That's why Labour is "looking at ways to stop top pay running away from everyone else's"by / January 12, 2017 / Leave a comment
“Tacking back control” became a defining political slogan in 2016. Yet, as Frances O’Grady said recently, few people feel they have taken back much control over their working lives.
One in 10 workers are in insecure employment, the number of agency workers is set to reach 1m by 2020, and zero-hours contracts are still rife. In some sectors, people have had to rely on the courts for their rights at work—the ground-breaking Uber tribunal found that drivers were wrongly denied basic entitlements like sick pay and the minimum wage.
When it comes to holding companies accountable, the government seems to have little interest in giving ordinary people a stake in the decisions that affect them.
Decisions are being made at the top in the interests of shareholders rather than workers and customers. Household names like BHS and Sports Direct have been caught out for poor corporate governance practices.
Yet in response to the scandals, far from helping working people to “take back control,” the Tories have backtracked on their promise to give employees and customers a voice in boardrooms. Meanwhile, we’ve already passed “Fat Cat Wednesday,” the day on which top bosses had already made more money than the typical worker will earn all year.
Last year, executive pay increased by 10 per cent, compared to less than two per cent for ordinary people.
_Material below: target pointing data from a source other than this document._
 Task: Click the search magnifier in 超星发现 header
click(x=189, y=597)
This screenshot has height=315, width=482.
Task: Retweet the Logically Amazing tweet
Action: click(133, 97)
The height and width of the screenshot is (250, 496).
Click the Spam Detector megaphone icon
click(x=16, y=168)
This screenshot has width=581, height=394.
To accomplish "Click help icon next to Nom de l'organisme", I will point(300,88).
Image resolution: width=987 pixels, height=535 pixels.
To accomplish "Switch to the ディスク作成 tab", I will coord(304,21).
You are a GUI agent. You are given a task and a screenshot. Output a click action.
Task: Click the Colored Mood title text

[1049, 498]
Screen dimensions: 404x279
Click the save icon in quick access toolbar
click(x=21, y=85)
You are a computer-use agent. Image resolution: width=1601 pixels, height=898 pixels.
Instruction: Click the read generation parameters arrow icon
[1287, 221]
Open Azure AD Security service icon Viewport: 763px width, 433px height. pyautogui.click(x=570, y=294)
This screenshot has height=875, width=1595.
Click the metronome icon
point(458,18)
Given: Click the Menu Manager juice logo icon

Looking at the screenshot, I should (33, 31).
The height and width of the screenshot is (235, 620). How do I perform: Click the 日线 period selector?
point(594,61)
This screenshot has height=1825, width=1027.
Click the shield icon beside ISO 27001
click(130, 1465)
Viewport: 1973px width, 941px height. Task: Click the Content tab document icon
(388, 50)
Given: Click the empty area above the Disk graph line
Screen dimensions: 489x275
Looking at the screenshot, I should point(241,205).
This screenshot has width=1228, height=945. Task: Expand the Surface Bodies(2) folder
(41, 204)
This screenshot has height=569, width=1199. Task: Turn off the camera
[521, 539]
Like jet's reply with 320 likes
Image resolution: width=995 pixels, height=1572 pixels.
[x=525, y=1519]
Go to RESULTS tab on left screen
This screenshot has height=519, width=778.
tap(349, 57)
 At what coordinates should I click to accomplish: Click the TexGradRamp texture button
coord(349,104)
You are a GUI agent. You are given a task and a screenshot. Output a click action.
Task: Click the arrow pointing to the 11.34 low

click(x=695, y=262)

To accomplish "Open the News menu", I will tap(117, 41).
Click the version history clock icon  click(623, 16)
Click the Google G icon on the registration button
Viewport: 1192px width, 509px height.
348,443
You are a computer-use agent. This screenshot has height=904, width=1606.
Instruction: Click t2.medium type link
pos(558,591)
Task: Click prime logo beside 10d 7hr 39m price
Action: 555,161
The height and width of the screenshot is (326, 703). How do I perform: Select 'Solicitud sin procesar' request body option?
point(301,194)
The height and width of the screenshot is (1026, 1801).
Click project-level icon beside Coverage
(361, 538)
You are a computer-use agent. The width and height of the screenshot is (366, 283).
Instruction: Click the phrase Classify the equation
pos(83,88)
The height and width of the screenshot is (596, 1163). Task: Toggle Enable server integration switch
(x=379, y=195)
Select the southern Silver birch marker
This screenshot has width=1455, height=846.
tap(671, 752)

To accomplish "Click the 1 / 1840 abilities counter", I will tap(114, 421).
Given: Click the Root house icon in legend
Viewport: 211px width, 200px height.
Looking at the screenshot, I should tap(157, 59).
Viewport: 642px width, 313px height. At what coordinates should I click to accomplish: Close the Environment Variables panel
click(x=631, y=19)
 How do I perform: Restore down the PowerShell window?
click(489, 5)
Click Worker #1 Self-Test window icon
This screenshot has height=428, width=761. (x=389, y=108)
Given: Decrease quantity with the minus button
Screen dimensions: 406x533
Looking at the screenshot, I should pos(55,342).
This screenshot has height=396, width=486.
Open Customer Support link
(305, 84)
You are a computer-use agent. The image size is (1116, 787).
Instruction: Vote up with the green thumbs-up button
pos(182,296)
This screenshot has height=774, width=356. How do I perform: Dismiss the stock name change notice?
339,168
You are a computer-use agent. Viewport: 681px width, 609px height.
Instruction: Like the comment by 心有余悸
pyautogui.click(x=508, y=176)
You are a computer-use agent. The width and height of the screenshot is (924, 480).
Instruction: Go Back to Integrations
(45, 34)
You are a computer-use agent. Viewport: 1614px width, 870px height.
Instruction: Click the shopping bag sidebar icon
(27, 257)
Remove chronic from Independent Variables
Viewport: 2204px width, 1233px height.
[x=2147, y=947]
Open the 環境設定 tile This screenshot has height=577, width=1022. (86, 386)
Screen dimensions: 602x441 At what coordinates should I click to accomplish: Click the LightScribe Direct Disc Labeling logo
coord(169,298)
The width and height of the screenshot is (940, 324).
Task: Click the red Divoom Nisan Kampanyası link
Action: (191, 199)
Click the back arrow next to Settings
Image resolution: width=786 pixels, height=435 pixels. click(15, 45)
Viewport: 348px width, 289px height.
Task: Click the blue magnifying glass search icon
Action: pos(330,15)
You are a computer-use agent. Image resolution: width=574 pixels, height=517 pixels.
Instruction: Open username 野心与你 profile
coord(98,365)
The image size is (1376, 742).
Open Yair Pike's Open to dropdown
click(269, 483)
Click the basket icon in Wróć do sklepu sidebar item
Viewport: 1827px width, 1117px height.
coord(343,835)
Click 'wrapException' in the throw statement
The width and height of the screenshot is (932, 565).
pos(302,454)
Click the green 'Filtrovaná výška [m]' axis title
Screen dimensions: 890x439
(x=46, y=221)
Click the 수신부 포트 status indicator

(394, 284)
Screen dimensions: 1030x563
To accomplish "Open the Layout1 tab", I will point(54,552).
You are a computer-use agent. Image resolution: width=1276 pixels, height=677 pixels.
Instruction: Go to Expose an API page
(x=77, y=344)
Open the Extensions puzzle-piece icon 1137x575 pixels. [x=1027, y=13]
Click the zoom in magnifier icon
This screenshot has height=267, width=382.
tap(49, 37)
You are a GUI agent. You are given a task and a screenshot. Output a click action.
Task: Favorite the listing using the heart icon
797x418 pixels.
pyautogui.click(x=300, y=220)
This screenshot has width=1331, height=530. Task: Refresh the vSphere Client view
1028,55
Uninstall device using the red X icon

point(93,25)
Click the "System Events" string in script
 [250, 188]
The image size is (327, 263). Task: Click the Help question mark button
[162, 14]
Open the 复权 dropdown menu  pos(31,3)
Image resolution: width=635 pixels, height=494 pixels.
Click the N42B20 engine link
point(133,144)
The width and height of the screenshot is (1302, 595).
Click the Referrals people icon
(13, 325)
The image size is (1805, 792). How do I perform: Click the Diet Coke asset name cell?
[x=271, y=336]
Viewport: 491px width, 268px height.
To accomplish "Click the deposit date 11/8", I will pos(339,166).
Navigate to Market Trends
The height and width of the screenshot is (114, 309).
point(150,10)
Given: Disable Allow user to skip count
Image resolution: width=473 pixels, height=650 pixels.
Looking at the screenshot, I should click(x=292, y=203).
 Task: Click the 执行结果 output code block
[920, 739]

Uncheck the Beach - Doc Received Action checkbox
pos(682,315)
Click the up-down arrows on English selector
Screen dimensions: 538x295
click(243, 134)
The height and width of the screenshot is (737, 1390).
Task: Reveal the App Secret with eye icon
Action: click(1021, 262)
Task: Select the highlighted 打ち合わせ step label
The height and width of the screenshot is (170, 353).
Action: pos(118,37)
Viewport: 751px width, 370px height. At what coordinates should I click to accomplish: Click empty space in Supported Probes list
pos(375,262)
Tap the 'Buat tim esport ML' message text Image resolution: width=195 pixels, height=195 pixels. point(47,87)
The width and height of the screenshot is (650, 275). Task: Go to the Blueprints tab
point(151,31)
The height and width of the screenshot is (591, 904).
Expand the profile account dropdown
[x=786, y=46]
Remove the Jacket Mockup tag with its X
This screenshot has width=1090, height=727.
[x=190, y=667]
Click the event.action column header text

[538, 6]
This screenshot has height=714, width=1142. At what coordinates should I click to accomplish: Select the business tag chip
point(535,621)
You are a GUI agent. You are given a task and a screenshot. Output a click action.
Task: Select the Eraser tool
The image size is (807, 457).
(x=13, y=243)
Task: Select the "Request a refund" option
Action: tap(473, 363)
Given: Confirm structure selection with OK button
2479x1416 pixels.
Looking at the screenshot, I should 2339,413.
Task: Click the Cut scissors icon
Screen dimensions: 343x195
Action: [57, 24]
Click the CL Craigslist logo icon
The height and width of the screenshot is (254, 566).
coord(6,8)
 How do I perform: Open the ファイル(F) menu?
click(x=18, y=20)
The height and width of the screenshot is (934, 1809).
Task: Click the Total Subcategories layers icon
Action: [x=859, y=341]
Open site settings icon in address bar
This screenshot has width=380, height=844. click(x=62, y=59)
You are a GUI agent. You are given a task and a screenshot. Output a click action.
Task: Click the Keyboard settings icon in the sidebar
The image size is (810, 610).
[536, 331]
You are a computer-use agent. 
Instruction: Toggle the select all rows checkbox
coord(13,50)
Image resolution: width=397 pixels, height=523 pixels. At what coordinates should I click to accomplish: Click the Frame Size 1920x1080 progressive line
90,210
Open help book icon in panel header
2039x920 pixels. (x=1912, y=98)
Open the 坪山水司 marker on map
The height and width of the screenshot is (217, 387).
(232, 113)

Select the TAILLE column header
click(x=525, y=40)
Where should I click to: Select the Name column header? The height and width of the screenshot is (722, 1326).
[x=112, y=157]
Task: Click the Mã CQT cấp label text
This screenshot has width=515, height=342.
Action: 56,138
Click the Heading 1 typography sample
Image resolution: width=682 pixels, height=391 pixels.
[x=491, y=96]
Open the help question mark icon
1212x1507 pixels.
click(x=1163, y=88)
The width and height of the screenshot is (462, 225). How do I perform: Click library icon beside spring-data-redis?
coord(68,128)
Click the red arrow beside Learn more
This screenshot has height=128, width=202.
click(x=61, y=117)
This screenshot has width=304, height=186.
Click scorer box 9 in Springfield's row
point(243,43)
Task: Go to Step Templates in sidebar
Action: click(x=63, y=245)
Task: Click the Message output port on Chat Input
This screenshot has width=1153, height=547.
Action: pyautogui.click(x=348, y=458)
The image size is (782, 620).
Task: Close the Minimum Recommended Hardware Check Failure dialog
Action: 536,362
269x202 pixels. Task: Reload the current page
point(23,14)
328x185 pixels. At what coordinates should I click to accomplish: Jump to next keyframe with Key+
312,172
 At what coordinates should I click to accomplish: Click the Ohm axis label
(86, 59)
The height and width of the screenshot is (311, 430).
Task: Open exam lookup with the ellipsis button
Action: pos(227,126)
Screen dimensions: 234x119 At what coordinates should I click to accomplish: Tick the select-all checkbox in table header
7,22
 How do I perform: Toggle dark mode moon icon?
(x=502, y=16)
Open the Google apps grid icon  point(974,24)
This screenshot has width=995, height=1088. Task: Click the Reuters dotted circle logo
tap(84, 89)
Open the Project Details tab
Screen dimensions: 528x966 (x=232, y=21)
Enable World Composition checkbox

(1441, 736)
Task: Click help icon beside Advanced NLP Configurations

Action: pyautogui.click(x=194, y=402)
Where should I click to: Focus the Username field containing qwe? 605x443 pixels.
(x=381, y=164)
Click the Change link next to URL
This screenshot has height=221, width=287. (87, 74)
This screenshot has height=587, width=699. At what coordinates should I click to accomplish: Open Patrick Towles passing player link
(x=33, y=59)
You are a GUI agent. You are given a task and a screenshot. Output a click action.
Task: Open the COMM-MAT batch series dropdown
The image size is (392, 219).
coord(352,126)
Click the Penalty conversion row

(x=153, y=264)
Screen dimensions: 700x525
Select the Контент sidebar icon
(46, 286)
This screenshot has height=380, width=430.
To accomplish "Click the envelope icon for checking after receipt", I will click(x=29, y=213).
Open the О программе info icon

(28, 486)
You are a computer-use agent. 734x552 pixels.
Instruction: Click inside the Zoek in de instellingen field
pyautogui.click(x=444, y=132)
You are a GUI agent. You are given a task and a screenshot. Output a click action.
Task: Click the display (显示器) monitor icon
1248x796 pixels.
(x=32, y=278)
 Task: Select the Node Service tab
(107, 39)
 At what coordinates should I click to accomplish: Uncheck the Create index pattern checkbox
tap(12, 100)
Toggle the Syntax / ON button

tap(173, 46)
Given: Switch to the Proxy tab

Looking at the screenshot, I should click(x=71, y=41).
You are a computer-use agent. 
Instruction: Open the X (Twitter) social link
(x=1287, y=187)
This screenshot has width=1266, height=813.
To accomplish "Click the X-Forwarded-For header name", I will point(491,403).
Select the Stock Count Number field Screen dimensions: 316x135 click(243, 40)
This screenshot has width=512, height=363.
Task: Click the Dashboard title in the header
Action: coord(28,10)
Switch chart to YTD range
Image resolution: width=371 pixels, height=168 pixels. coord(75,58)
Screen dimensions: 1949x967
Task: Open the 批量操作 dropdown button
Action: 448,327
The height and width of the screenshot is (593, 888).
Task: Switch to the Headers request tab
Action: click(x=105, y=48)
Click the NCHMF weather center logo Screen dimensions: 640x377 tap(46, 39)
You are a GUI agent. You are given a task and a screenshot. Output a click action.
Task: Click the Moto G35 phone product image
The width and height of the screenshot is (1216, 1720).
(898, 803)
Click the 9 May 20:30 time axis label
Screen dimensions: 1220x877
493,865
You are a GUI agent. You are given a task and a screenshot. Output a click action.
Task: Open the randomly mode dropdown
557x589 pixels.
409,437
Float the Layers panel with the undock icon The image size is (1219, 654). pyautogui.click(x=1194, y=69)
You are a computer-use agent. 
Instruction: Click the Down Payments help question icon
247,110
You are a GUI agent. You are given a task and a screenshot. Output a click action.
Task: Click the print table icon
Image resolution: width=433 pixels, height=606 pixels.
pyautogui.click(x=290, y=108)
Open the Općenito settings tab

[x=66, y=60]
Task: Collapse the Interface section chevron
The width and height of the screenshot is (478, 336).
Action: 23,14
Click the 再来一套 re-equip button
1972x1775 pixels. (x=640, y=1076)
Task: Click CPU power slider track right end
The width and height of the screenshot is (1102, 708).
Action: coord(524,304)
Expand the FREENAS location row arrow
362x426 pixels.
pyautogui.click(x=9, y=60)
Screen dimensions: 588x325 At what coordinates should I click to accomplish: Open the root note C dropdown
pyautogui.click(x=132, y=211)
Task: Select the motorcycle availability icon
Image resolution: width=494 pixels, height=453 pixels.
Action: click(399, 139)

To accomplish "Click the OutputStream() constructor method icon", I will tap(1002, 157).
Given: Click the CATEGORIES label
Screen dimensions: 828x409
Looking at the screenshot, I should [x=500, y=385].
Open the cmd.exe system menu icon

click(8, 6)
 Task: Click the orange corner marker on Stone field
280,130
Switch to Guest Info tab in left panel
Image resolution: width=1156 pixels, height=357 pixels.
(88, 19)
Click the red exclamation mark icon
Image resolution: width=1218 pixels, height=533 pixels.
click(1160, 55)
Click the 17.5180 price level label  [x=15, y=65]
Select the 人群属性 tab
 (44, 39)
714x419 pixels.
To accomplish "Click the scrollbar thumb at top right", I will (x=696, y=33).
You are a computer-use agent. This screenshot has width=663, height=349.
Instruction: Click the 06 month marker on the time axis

This can’t be right, but attempting to nudge companies into voluntary restraint hasn’t worked. That’s why we’re looking at ways to stop top pay running away from everyone else’s.
And the result of poor corporate governance practices isn’t just losses for workers, but customers and taxpayers too. Precarious work practices and lax governance rules hurt the Exchequer; from bogus self-employment hitting national insurance contributions, to the scandal of tax avoidance. You don’t have to look very far to see the impact of corporate failure on customers—Southern Rail is a prime example; the government’s “hands-off” approach to this failed franchise has resulted in strike action that has left passengers close to tears.
These issues are just the making of the government’s 2016 legacy. 2017 will bring in a whole new range of challenges. Balancing the opportunities offered by automation with the impact on industries, negotiating a Brexit deal that preserves single market access and workers’ rights.
Instead of sorting the situation out, the government threatens to use its failure over Southern Rail to bring in new laws to cripple unions. Don’t let the Tories fool you that there’s a choice to be had here; a good deal for workers, for customers or for the taxpayer. To the contrary, there is a strong correlation between the strength of trade unions, economic growth and reduced inequality.
The Prime Minister should instead focus on tackling the things that really matter for working people: a new deal on employment rights to ensure that workers don’t have to sacrifice security for flexibility; making good on the government promise to give people a voice in the boardroom; and fighting for the best Brexit deal possible for working Britain.
The Tories should focus on making 2017 the year we start to truly take back power in the workplace. Theresa May claims to be a champion of workers, but Tory Britain isn’t working for too many. It’s time for that to change.